Takayasu’s arteritis (TAK) is a rare disease in which the walls of large arteries (the aorta and its major branches) become inflamed. This often results in narrowing of the arteries, with decrease in blood flow to the places they are going. Less commonly, the artery enlarges to form an aneurysm, which does not cause symptoms directly but has a risk of rupturing if it gets too large. About 80% of patients with TAK are female, and the disease is usually diagnosed between the ages of 20 and 40. It is more common in patients of East Asian and South Asian ancestry, but it is a rare disease throughout the world.

Causes and Risk Factors

Although the cause of TAK is unknown, it is thought to be an autoimmune disease. Genetics plays a small role. There is no known association with infection or another environmental exposure.


Symptoms vary depending on which arteries have become narrow. As with many other inflammatory diseases, patients with TAK often feel ill with “flu-like” symptoms before the disease is treated. Symptoms include:

  • Pain in the hand or lower leg with use (claudication), often with absent pulse or abnormally reduced blood pressure
  • Abdominal pain especially after eating
  • Chest pain with activity
  • Dizziness
  • Headache due to very high blood pressure (caused by narrowing of an artery supplying a kidney)
  • Muscle and joint pain, fatigue, fever


Because biopsy of large arteries is dangerous and most patients with TAK do not require surgical bypass, TAK is rarely diagnosed by examining tissue. Rather, imaging techniques such as MR angiography (MRA), CT angiography (CTA), PET scanning, and occasionally angiography are used to look for typical patterns of vessel involvement in patients with symptoms suspicious for TAK.


TAK is highly treatable but requires strong immune-suppressive medications. The disease is chronic and therefore requires long-term treatment in about 80% of patients. Treatment prevents narrowing from worsening but does not usually improve symptoms that are due to permanent damage that has already occurred.

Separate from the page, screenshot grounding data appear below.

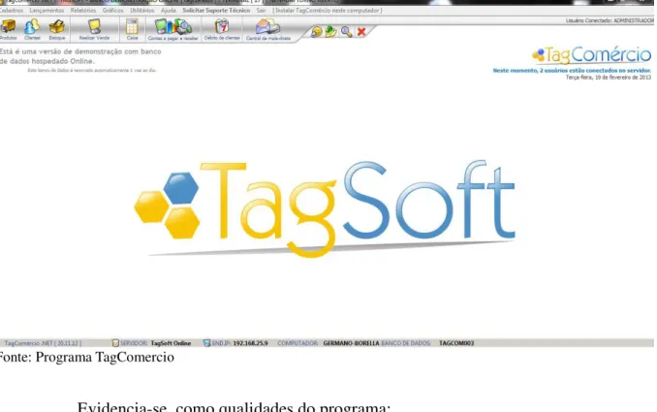
Task: Open the Relatórios menu
Action: [83, 11]
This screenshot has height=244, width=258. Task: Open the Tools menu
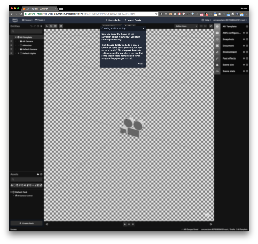click(x=40, y=20)

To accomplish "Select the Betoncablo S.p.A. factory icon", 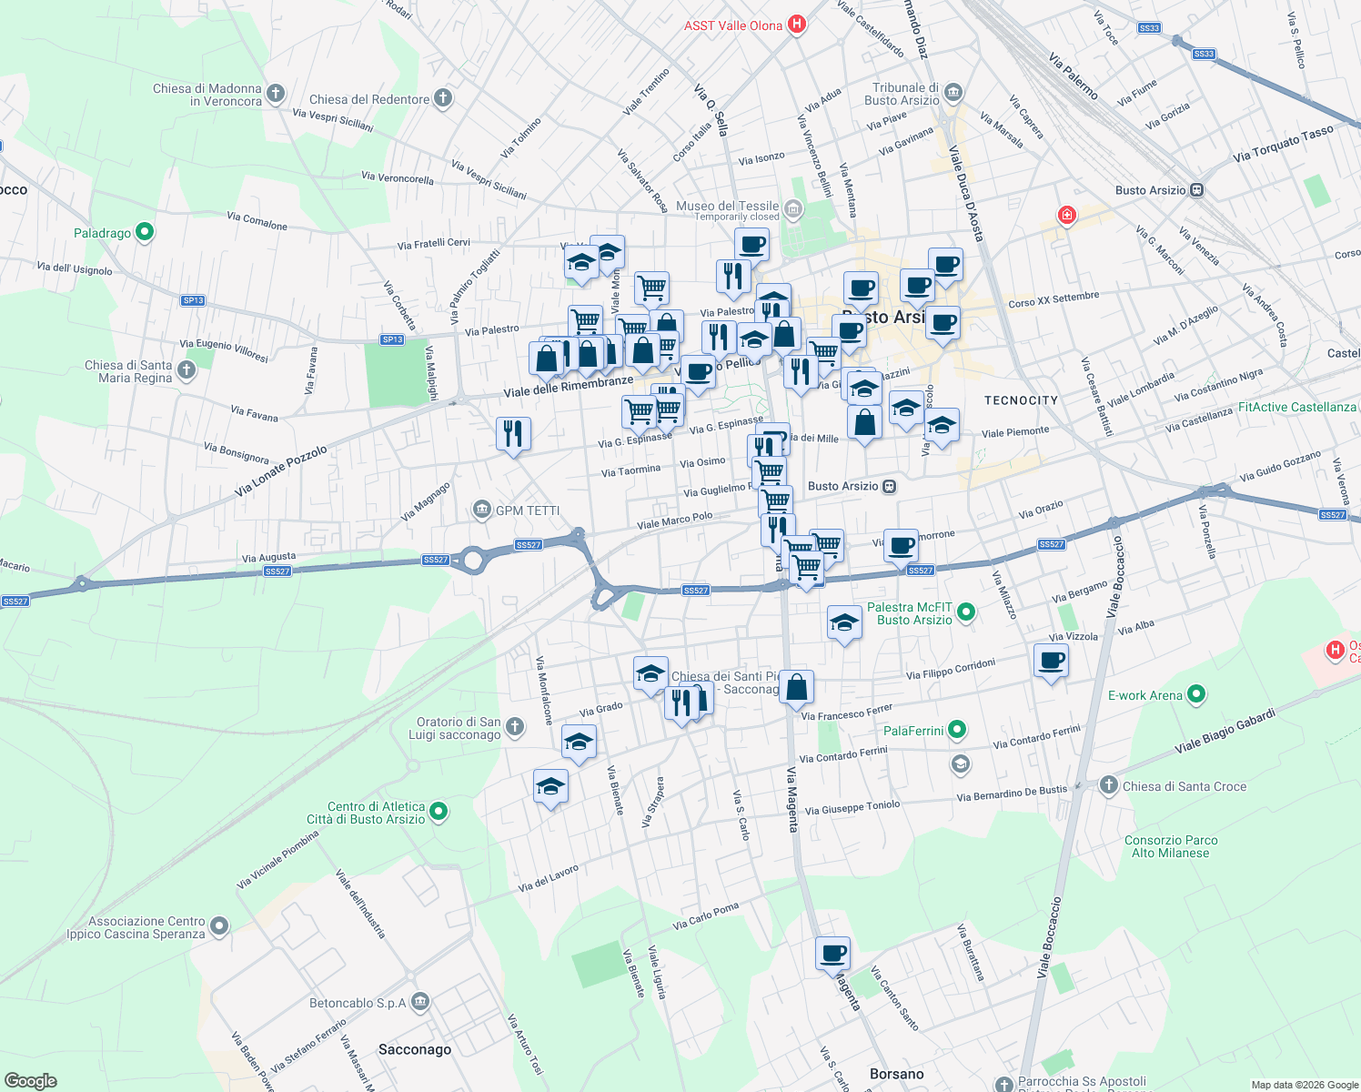I will 419,1001.
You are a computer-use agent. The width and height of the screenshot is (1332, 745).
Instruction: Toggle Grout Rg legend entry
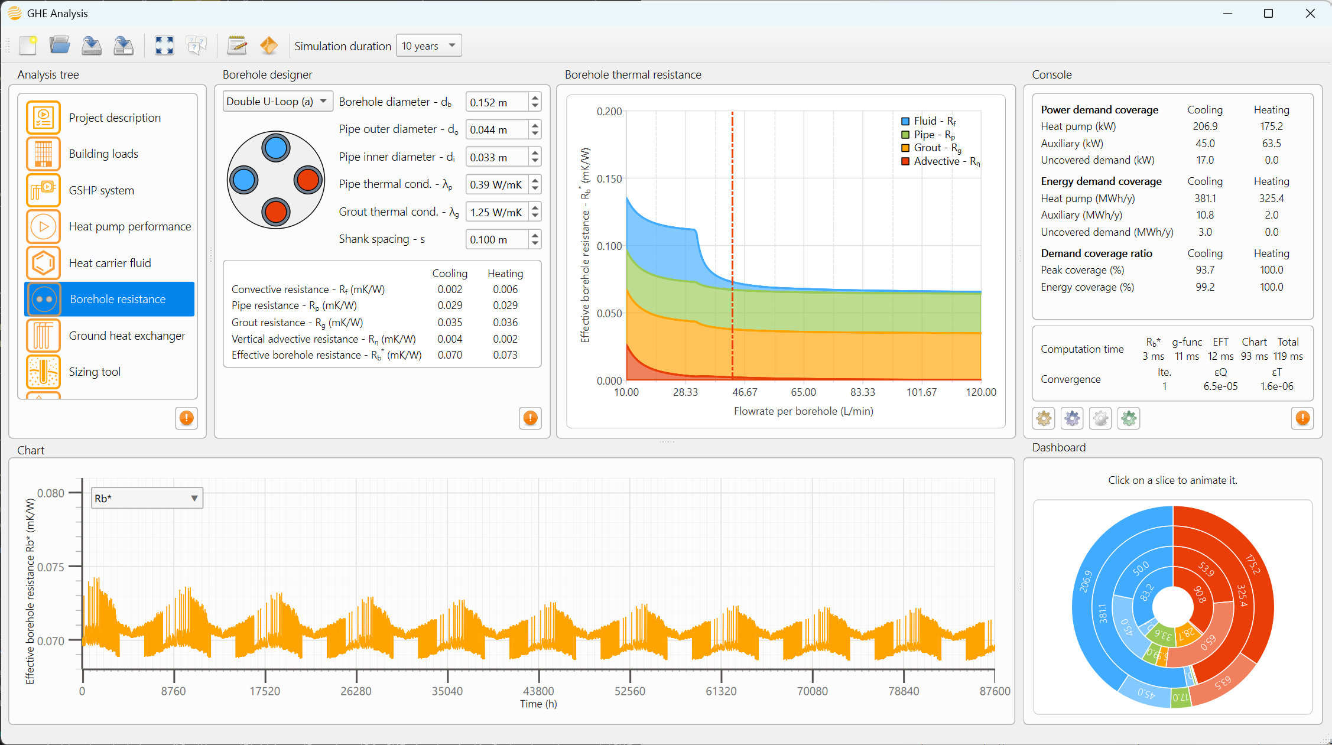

  • Corticosteroids ae usually used at high doses at the beginning of treatment and when the disease relapses. It is often continued at very low doses to maintain remission.
  • Immunosuppressive drugs such as methotrexate and azathioprine are may be used to reduce the need for corticosteroids long-term.
  • Biologic immunosuppressive drugs such as infliximab, adalimumab, and tocilizumab are often used if methotrexate and azathioprine are ineffective
  • Some patients require procedures such as surgery or angioplasty and stent placement in order to reduce symptoms that are due to permanent damage.